Prior to departure, I upgraded the firmware on both of the interchangeable lens cameras to their newest versions. This article will serve as a report on the new firmware, and of my new XE 1.
It’s very handy to have a second XF mount body. I love the XF prime lenses, but have always thought it would be helpful to have the very capable 18-55mm zoom lens at hand alongside. The second body makes this possible. I’ve taken to mounting the zoom lens on the XE 1 with an XF prime lens, either the 14 mm, or the 60 mm, on the X Pro 1. Compared to carrying two pro-level digital SLRs, the combination provides me a light, relatively unobtrusive photographic package, with equivalent image quality. I also packed my Panasonic GH1 as a lower value (but still excellent quality) camera for use in places where there was a risk of loss.
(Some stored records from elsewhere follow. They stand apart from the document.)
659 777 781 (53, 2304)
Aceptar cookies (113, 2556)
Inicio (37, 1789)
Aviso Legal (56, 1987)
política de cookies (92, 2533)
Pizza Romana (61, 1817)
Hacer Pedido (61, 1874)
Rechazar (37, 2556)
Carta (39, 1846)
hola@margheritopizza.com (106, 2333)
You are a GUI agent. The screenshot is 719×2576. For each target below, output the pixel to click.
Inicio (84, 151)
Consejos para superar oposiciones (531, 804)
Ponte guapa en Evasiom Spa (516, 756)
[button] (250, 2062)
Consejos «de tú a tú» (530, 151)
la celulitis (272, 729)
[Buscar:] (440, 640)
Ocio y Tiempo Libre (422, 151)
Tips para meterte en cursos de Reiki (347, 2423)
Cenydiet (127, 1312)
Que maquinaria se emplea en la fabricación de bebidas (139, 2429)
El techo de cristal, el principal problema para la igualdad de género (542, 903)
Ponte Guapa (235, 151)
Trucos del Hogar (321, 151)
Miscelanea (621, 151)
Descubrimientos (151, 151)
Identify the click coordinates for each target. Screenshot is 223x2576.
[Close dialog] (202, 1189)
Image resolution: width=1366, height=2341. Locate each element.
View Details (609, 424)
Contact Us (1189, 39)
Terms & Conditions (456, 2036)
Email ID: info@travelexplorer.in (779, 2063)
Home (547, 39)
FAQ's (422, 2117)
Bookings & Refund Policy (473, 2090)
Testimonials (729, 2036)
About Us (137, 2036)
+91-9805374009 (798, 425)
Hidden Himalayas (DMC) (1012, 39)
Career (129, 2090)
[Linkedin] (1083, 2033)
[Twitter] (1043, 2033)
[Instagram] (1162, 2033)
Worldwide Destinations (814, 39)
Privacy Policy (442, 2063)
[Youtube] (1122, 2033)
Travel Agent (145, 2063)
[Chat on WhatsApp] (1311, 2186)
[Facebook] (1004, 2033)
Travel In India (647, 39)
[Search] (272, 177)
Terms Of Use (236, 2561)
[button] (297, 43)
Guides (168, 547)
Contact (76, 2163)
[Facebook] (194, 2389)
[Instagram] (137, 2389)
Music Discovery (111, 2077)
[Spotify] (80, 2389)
There is nothing really dramatic to say about the XE 1. It’s almost like the two earlier X cameras were mated and produced an heir. The camera has most of the best features of both, such as the enlarged Q button from the X Pro 1, and the diopter adjustment from the X100s. I like that it is smaller, which with the zoom mounted makes it a natural “grab camera” to have in hand if I’m going out for a walk.
I don’t really miss the optical view finder from the other 2 cameras, as I tend to use the electronic version most of the time. The optical viewer of the X Pro and X 100s is occasionally useful for action-oriented shots allowing one to anticipate out-of-frame events. Real action shooting however, falls to the Nikons
But I digress: in short the XE 1 is a very natural offshoot of its “parents” and it was very easy to transition between the 3 instruments.
A word on the recent firmware upgrade: I was pretty happy with the X Pro 1’s focus performance provided by the previous upgrade, and I cannot honestly say I don’t notice much difference with the newest version. The focus peaking of the interchangeable lens cameras is welcome, but in my mind less well implemented than in the X100s, where the highlighting of the in-focus areas is much more prominent. I was gratified to see, that the reconfigured auto focus button location on my recent purchase was the same as in the X Pro 1.
Needless to say ,the image quality of the XE 1 is for all intents and purposes, indistinguishable from that of the earlier cameras. Now that I have developed a comfort level with raw file conversion of the X-Trans sensor, my newest camera is already like an old friend.
I still rely on the X100s for street and event, and low light shooting, but the availability of the XF 23 mm f1.4 lens may change that (although the soft “click“ of leaf shutter of the X100 series is still more discrete). I used that camera to photograph a wonderful acoustic duo in a lovely bistro in Old Forge, New York. Though I was sitting directly in front of the 2 musicians, the cameras small size and quiet shutter allowed me to shoot unobtrusively without distracting them from their performance.
It’s really a wonderful time in photography. We have wonderful new instruments, and may even be reaching a point, where aside from video; image quality is now more than adequate and may have plateaued.
I had a great deal of fun on vacation with the Fuji’s
I felt absolutely no regret about leaving my Nikons at home.